Problem to solve
Every entry below should be reproduced exactly, with all pictures left out.

Data provided
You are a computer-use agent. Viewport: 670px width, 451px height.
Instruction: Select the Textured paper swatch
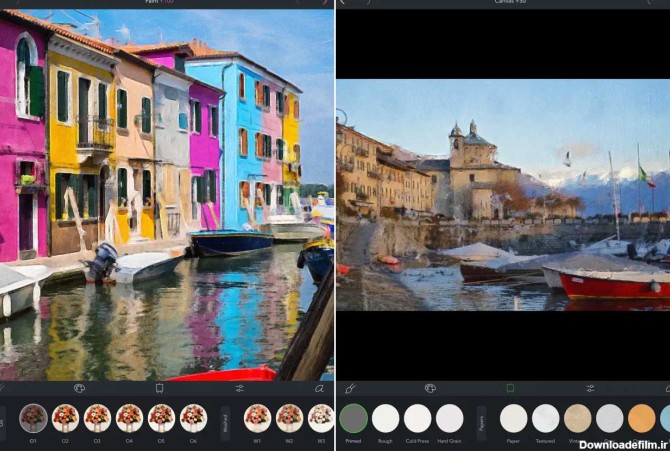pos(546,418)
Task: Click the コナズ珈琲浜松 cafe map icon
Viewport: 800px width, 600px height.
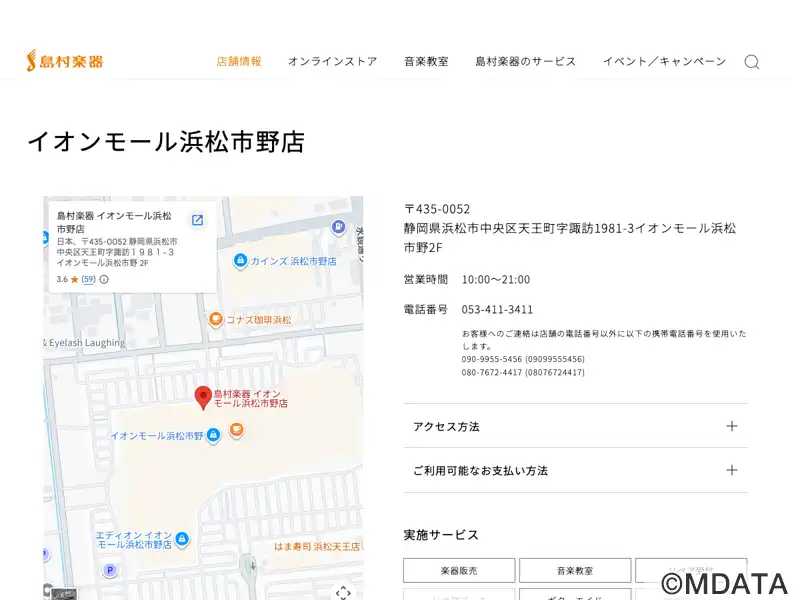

Answer to this problem
You are a computer-use agent. Viewport: 670px width, 451px height.
Instruction: Select the Textured paper swatch
pos(546,418)
Task: Click the コナズ珈琲浜松 cafe map icon
Viewport: 800px width, 600px height.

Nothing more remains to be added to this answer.